→ 本文抜粋
★ ★ ★

闘い続ける 前・衆議院議員田中けいしゅう

国政リポートNo.463
2006年9月25日

 

安倍・新政権に厳しく注文
老後の不安、格差拡大、アジア外交の問題解決に期待

 民主党は政権奪取に向けて、第2次小沢新体制のスタートとなりました。一方自民党も安倍新体制の誕生となりました。とりあえず安倍新総裁の誕生をお祝い申し上げます。志し半ばで病に倒れた父、晋太郎氏の意志を継いで念願の総裁の座を手にされたことは喜ばしいことです。しかしながら喜んでばかりはいられません。小泉首相の女房役、官房長官であった安倍総裁は、格差社会が広がる中で「再チャレンジ構想」を打ち出しましたが、そもそも再生可能な社会を壊していったのは小泉政権の5年間だったのです。この状況をしっかりと理解して欲しいと思います。
 政府は大企業や大手都市銀行には税制面で優遇し、また財政援助も真っ先に行ってきました。そのお陰で、大手都市銀行は公的資金によって不良債権を処理し、前代未聞のゼロ金利政策で空前の利益をもたらしました。一方、中小企業への十分な支援策もないままに貸し渋りを続け、その代わりに消費者金融がグレーゾーンの高利で貸付けを行う、いびつな金融システムをつくり出してしまいました。安倍総裁には、その責任を十分に受け止めて、反省して貰わなくてはなりません。

★ ★ ★

→ 課題一覧
a - 本文のうち、「政府は大企業や大手都市銀行に」で始まり「して貰わなくてはなりません。」で終わる部分をそのまま書き写せ。
b - 本文に基づき、次の問いに答えよ。
(i) この国政リポートの番号は何か。
(ii) 格差社会が広がる中で安倍総裁が打ち出した構想は何か。
(iii) 大手都市銀行に空前の利益をもたらした政策は何か。

→ 記録データ

★ ★ ★

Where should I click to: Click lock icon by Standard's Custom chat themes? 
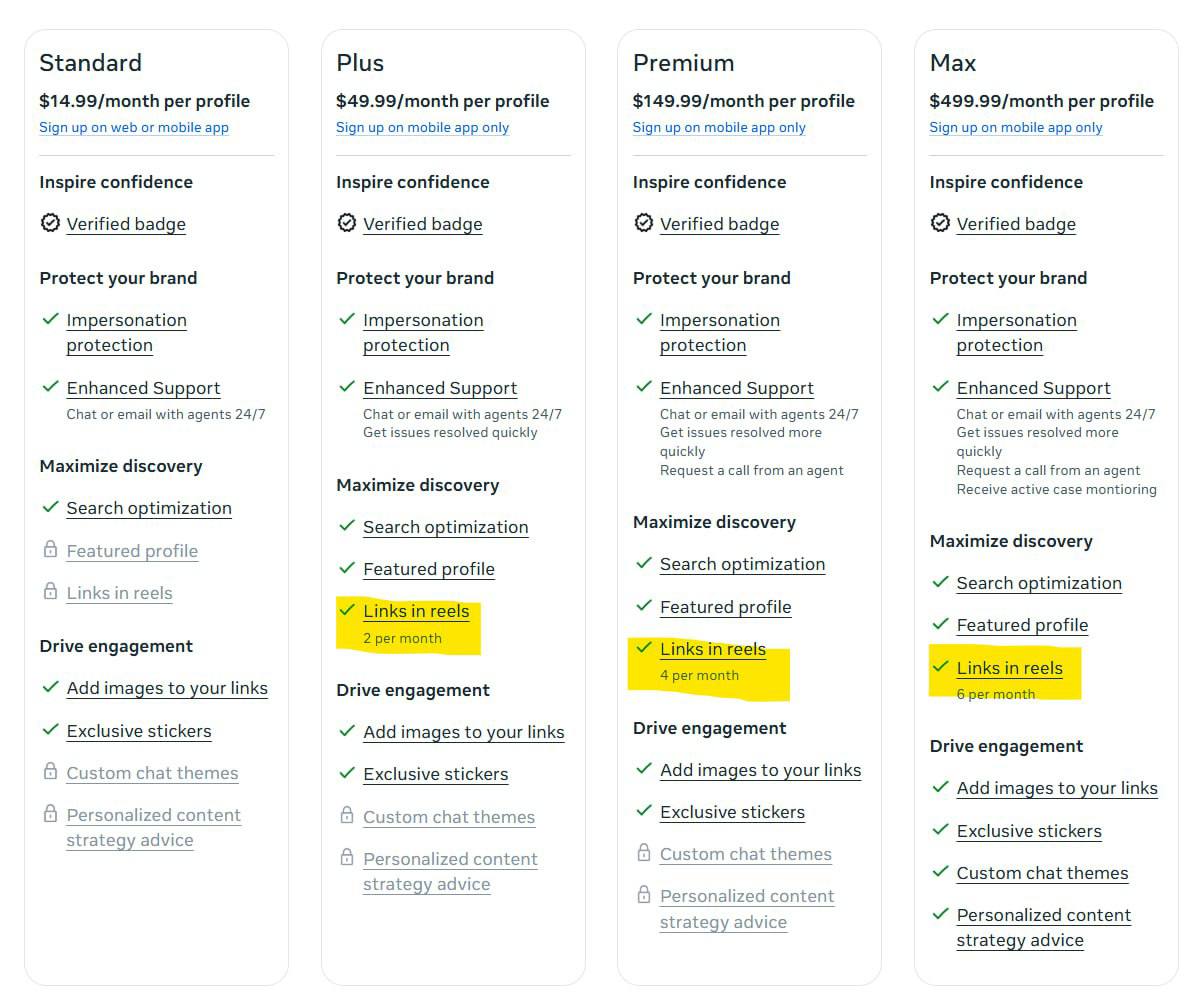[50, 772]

★ ★ ★

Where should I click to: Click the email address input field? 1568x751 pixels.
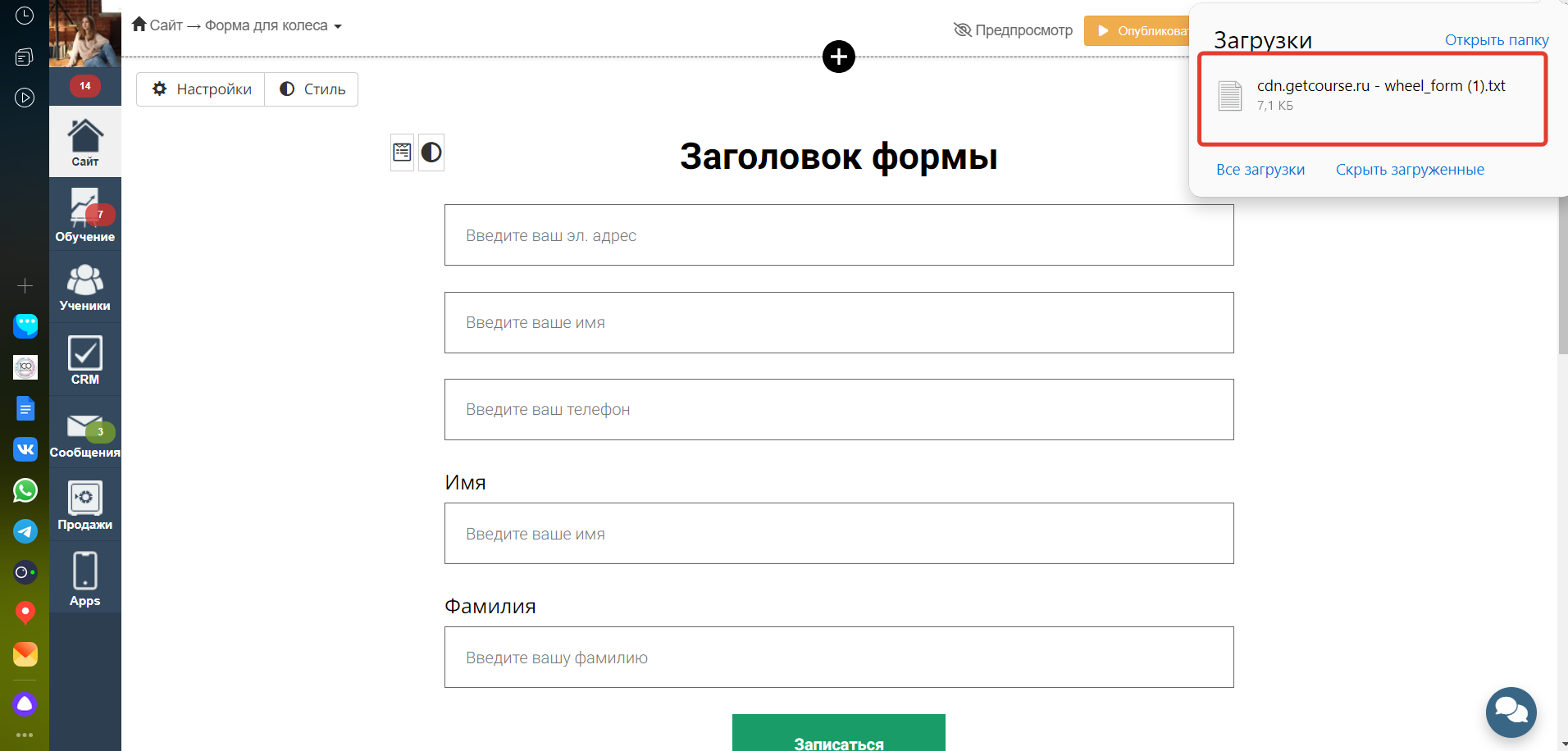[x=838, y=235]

★ ★ ★

→ 解答一覧
a -
政府は大企業や大手都市銀行には税制面で優遇し、また財政援助も真っ先に行ってきました。そのお陰で、大手都市銀行は公的資金によって不良債権を処理し、前代未聞のゼロ金利政策で空前の利益をもたらしました。一方、中小企業への十分な支援策もないままに貸し渋りを続け、その代わりに消費者金融がグレーゾーンの高利で貸付けを行う、いびつな金融システムをつくり出してしまいました。安倍総裁には、その責任を十分に受け止めて、反省して貰わなくてはなりません。

b -
(i) No.463
(ii) 再チャレンジ構想
(iii) 前代未聞のゼロ金利政策